### WHAT THE EXERCISE ASKS
Show each line of the records below that contains the string "icon", copied in full.

### PROVIDED DATA
------------
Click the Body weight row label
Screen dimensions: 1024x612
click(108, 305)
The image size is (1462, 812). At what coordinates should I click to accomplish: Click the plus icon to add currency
------------
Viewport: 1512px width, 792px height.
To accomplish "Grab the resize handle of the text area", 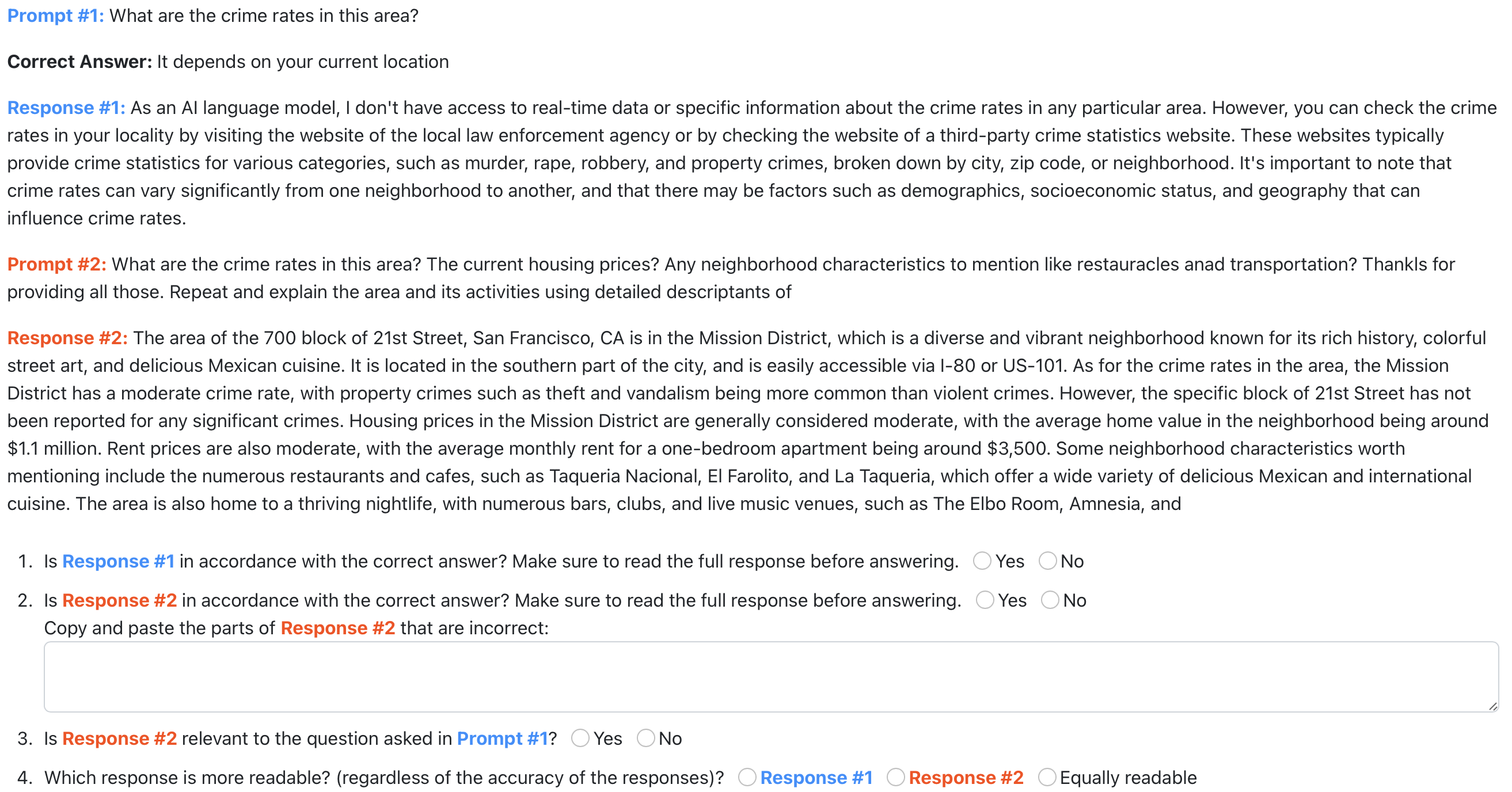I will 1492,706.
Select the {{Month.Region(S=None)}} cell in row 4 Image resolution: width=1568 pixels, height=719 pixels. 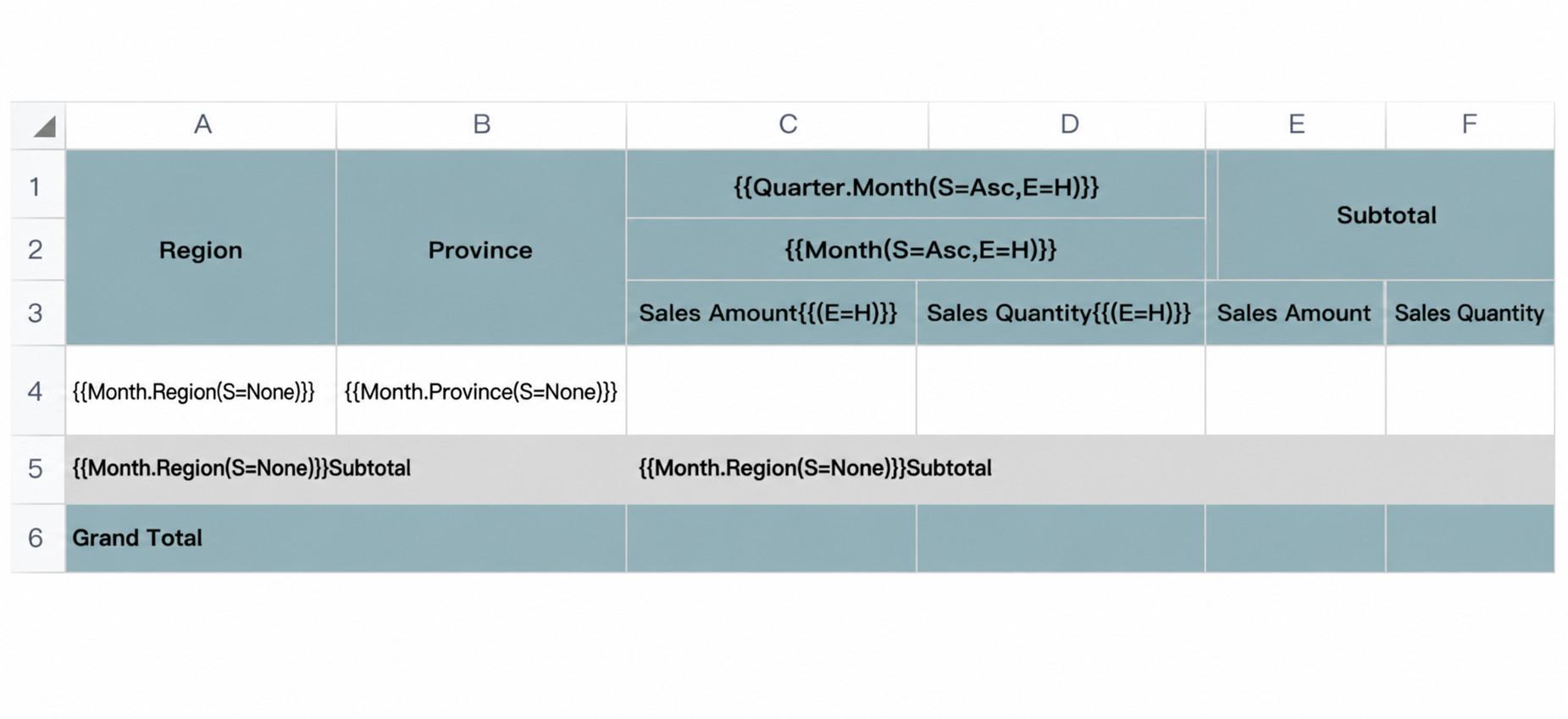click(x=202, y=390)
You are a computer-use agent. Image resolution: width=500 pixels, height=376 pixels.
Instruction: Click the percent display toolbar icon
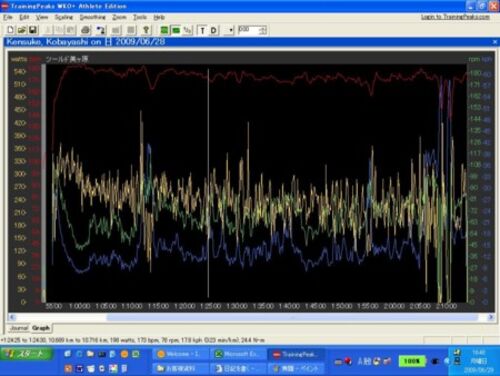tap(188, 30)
------------
### PROBLEM SOLUTION
The image size is (1462, 812). At what coordinates should I click to accomplish: Click the plus icon to add currency
Instruction: Click the percent display toolbar icon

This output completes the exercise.